Update the items below by replacing each occurrence of "TradingView" with "Trading View", leaving everything else unchanged.
-- Start of Records for this exercise --
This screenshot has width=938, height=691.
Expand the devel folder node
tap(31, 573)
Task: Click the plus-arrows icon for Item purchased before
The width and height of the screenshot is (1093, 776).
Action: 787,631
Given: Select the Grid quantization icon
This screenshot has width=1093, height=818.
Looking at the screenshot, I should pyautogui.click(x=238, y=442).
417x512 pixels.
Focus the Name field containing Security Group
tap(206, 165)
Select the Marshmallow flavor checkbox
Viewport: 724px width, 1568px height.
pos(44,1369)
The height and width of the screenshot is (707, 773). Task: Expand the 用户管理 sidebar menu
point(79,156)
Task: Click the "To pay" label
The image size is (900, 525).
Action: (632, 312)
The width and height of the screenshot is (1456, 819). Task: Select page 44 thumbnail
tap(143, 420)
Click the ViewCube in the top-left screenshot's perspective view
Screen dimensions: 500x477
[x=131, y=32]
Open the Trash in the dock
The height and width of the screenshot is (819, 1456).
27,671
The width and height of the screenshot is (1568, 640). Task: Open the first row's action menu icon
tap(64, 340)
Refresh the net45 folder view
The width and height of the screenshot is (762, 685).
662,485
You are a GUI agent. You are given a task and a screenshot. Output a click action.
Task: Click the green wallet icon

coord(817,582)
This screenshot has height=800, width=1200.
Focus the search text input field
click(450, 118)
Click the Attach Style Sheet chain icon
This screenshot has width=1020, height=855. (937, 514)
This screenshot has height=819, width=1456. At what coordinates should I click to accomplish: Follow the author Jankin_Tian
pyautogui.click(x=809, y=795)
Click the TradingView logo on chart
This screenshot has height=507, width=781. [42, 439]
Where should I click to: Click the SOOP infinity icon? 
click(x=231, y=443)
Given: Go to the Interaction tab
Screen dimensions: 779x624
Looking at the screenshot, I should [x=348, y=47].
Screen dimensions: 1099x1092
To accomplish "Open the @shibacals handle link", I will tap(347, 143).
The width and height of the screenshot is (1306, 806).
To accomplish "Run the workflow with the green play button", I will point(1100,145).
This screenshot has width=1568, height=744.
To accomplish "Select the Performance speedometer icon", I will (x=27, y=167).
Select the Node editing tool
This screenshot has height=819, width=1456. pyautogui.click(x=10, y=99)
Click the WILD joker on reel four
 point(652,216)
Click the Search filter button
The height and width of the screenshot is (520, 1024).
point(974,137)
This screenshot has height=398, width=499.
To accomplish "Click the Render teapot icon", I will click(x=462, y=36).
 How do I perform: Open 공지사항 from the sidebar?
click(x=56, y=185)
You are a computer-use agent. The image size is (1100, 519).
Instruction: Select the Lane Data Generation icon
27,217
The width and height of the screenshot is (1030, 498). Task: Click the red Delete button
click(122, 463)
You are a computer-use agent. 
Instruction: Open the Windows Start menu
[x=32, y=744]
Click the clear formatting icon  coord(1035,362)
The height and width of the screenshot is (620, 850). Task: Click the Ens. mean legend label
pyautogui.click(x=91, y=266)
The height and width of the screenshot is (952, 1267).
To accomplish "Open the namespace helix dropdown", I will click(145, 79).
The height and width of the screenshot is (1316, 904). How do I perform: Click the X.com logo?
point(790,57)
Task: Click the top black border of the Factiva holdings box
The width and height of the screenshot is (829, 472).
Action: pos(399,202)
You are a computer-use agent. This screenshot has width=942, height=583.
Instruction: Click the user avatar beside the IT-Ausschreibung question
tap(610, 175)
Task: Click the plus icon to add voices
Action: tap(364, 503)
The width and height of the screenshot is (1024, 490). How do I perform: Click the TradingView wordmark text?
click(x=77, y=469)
-- End of Records for this exercise --
Written response:
This screenshot has width=938, height=691.
Expand the devel folder node
tap(31, 573)
Task: Click the plus-arrows icon for Item purchased before
The width and height of the screenshot is (1093, 776).
Action: 787,631
Given: Select the Grid quantization icon
This screenshot has width=1093, height=818.
Looking at the screenshot, I should pyautogui.click(x=238, y=442).
417x512 pixels.
Focus the Name field containing Security Group
tap(206, 165)
Select the Marshmallow flavor checkbox
Viewport: 724px width, 1568px height.
pos(44,1369)
The height and width of the screenshot is (707, 773). Task: Expand the 用户管理 sidebar menu
point(79,156)
Task: Click the "To pay" label
The image size is (900, 525).
Action: (632, 312)
The width and height of the screenshot is (1456, 819). Task: Select page 44 thumbnail
tap(143, 420)
Click the ViewCube in the top-left screenshot's perspective view
Screen dimensions: 500x477
[x=131, y=32]
Open the Trash in the dock
The height and width of the screenshot is (819, 1456).
27,671
The width and height of the screenshot is (1568, 640). Task: Open the first row's action menu icon
tap(64, 340)
Refresh the net45 folder view
The width and height of the screenshot is (762, 685).
662,485
You are a GUI agent. You are given a task and a screenshot. Output a click action.
Task: Click the green wallet icon

coord(817,582)
This screenshot has height=800, width=1200.
Focus the search text input field
click(450, 118)
Click the Attach Style Sheet chain icon
This screenshot has width=1020, height=855. (937, 514)
This screenshot has height=819, width=1456. At what coordinates should I click to accomplish: Follow the author Jankin_Tian
pyautogui.click(x=809, y=795)
Click the Trading View logo on chart
This screenshot has height=507, width=781. [42, 439]
Where should I click to: Click the SOOP infinity icon? 
click(x=231, y=443)
Given: Go to the Interaction tab
Screen dimensions: 779x624
Looking at the screenshot, I should [x=348, y=47].
Screen dimensions: 1099x1092
To accomplish "Open the @shibacals handle link", I will tap(347, 143).
The width and height of the screenshot is (1306, 806).
To accomplish "Run the workflow with the green play button", I will point(1100,145).
This screenshot has width=1568, height=744.
To accomplish "Select the Performance speedometer icon", I will (x=27, y=167).
Select the Node editing tool
This screenshot has height=819, width=1456. pyautogui.click(x=10, y=99)
Click the WILD joker on reel four
 point(652,216)
Click the Search filter button
The height and width of the screenshot is (520, 1024).
point(974,137)
This screenshot has height=398, width=499.
To accomplish "Click the Render teapot icon", I will click(x=462, y=36).
 How do I perform: Open 공지사항 from the sidebar?
click(x=56, y=185)
You are a computer-use agent. The image size is (1100, 519).
Instruction: Select the Lane Data Generation icon
27,217
The width and height of the screenshot is (1030, 498). Task: Click the red Delete button
click(122, 463)
You are a computer-use agent. 
Instruction: Open the Windows Start menu
[x=32, y=744]
Click the clear formatting icon  coord(1035,362)
The height and width of the screenshot is (620, 850). Task: Click the Ens. mean legend label
pyautogui.click(x=91, y=266)
The height and width of the screenshot is (952, 1267).
To accomplish "Open the namespace helix dropdown", I will click(145, 79).
The height and width of the screenshot is (1316, 904). How do I perform: Click the X.com logo?
point(790,57)
Task: Click the top black border of the Factiva holdings box
The width and height of the screenshot is (829, 472).
Action: pos(399,202)
You are a computer-use agent. This screenshot has width=942, height=583.
Instruction: Click the user avatar beside the IT-Ausschreibung question
tap(610, 175)
Task: Click the plus icon to add voices
Action: tap(364, 503)
The width and height of the screenshot is (1024, 490). How do I perform: Click the Trading View wordmark text?
click(x=77, y=469)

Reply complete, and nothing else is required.